S. 181 / Nr. 43 Strafgesetzbuch (d)

BGE 75 IV 181

43. Urteil des Kassationshofes vom 15. Juli 1949 i. S. Kamm gegen
Staatsanwaltschaft des Kantons Thurgau.


Seite: 181
Regeste:
Art. 397 StGB.
1. Urteil im Sinne dieser Bestimmung ist auch der Entscheid über die Anordnung
des Vollzuges einer bedingt aufgeschobenen Strafe.
2. Art. 397 gilt nicht für die Verbesserung eines auf falschen rechtlichen
Überlegungen beruhenden Urteils.
Art. 397 CP.
1. Est aussi un jugement au sens de cette disposition 1a décision relative à
l'exécution d'une peine conditionnelle.
2. L'art. 397 ne permet pas de corriger un jugement entaché d'une erreur de
droit.
Art. 397 CP.
1. E' pure una sentenza ai sensi di questo disposto la decisione in merito
all'esecuzione d'una pena condizionale.
2. L'àrt. 397 non permette di correggere una sentenza che si basa su un errore
di diritto.

A. - Das Bezirksgericht Steckborn verurteilte Felix Kamm am 30. August 1945 zu
acht Monaten Gefängnis, schob den Vollzug der Strafe bedingt auf und erteilte
dem Verurteilten die Weisung, den dem Samuel Menzi zugefügten Schaden binnen
drei Jahren zu decken.
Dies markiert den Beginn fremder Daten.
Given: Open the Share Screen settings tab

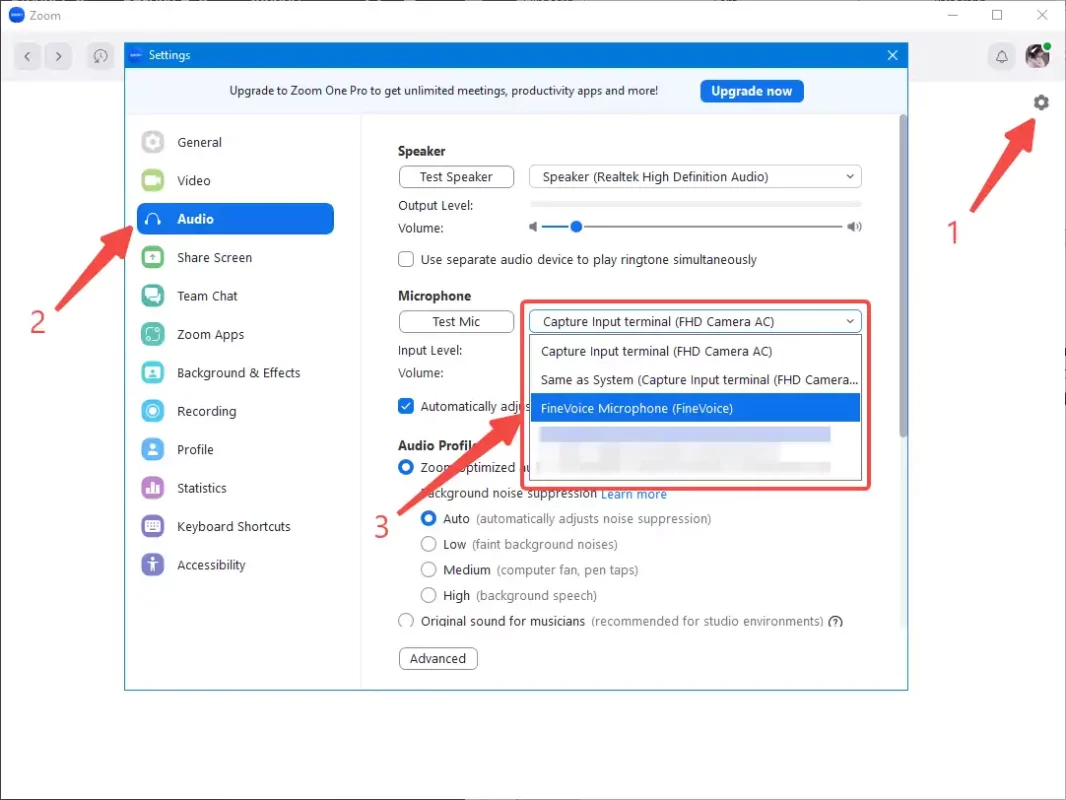Looking at the screenshot, I should (214, 258).
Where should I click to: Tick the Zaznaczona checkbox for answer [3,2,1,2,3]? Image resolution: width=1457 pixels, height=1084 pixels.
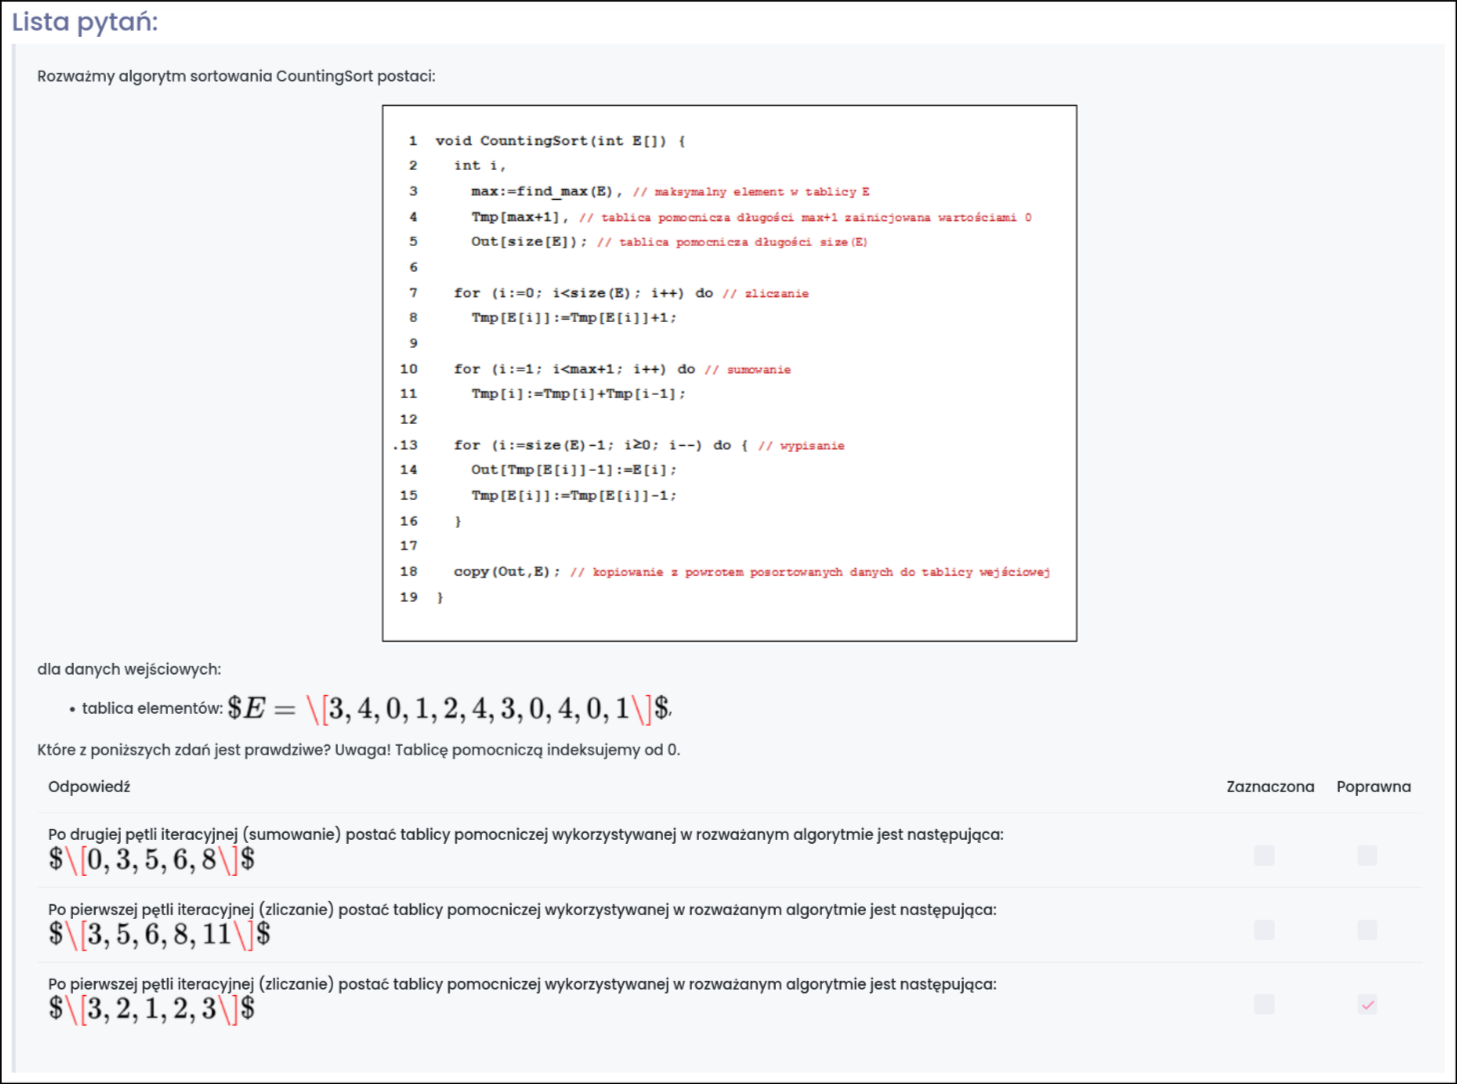point(1264,1004)
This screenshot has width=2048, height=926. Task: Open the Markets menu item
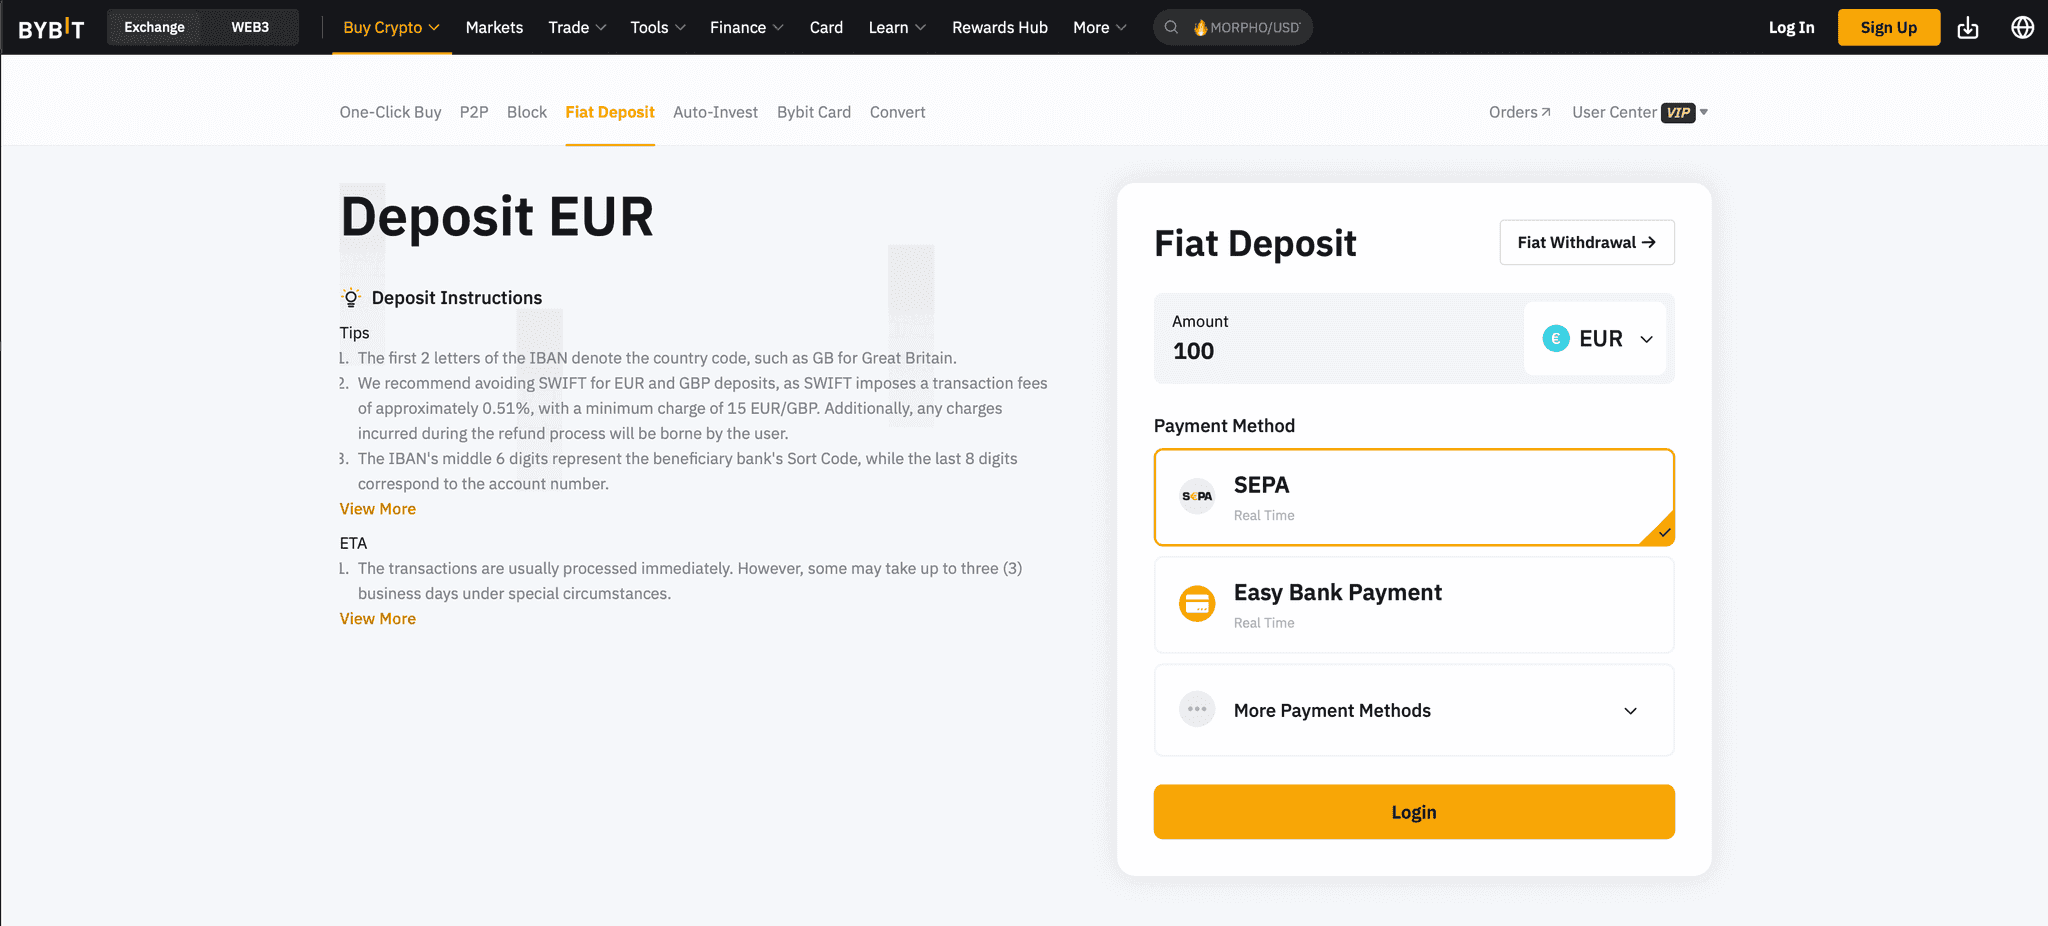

Kamm bezahlte dem Menzi kurz nach der Verurteilung Fr.
50.-, nachher nichts mehr. Am 6. September 1948 gab Menzi dem Bezirksgericht
von der Säumnis seines Schuldners Kenntnis. In der nachfolgenden Untersuchung
überwies das Bezirksamt Steckborn die Akten dem Polizeikommando « zwecks
Prüfung und Bericht » und mit dem Beifügen: « Ist Kamm ev. zu mahnen? » Am 13.
September 1948 antwortete das Polizeikommando dem Bezirksamt: « Gemäss
beiliegendem Schreiben des Samuel Menzi in Diessenhofen hat Kamm bis heute
erst Fr. 60.- bezahlt, weshalb wir Sie ersuchen, demselben eine Mahnung gemäss
Kreisschreiben des Justiz- und Polizeidepartementes des Kantons Thurgau vom
26. 1.1944 zukommen zu lassen. » Das Bezirksamt unterliess die Mahnung. Am 10.
Dezember 1948 ordnete das Bezirksgericht Steckborn den Vollzug der Strafe an.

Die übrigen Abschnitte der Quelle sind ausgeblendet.